(BRIEF):
Go through the lines below and tally each one holding "will". Write only the total.

DATA TO PROCESS section start

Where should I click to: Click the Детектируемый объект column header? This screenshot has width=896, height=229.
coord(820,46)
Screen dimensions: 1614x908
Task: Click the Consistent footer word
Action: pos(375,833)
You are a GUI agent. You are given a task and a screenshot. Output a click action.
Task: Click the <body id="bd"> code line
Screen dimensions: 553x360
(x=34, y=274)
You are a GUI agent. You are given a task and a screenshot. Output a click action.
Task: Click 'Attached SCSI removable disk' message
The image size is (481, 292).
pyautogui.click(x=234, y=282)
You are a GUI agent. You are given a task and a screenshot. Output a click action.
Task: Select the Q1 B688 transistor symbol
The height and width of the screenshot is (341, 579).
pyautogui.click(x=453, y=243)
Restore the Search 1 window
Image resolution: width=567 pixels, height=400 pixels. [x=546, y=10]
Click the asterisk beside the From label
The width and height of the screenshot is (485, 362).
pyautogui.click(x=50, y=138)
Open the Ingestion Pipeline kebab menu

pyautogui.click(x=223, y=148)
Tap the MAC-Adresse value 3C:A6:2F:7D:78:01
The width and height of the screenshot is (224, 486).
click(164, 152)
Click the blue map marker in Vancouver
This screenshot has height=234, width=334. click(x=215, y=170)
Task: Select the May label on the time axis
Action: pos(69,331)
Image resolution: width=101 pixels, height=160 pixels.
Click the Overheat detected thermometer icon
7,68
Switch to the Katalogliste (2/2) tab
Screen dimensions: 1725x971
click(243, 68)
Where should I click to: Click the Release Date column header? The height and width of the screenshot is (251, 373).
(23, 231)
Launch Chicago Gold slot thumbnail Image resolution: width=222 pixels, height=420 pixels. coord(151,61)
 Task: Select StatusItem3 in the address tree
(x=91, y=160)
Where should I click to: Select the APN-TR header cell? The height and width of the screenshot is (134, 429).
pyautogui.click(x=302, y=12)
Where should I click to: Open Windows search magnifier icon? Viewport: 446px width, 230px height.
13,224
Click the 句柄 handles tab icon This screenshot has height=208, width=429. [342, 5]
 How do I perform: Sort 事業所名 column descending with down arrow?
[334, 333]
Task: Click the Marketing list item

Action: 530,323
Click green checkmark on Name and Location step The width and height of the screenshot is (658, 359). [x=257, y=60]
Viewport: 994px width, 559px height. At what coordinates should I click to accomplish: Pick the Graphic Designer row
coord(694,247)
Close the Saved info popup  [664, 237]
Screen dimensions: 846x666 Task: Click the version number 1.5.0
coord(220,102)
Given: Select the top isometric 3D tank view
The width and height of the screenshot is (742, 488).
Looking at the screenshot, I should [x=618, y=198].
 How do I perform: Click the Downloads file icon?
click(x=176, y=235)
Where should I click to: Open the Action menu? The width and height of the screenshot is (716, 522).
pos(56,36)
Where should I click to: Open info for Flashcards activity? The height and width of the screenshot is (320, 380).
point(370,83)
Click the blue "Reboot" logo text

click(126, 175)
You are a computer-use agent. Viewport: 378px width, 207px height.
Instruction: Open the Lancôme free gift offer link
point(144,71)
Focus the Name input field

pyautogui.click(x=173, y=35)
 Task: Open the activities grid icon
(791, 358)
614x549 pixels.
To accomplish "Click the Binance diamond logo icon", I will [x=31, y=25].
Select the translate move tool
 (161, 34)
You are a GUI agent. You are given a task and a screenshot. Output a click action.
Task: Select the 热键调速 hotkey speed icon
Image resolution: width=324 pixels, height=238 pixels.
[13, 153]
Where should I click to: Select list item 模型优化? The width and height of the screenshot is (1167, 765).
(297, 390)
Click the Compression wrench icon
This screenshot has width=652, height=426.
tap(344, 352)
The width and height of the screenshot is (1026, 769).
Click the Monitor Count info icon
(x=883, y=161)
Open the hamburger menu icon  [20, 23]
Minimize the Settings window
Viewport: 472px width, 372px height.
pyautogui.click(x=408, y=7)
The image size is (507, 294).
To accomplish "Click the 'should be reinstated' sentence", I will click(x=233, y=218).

DATA TO PROCESS section end

(RESPONSE AREA):
2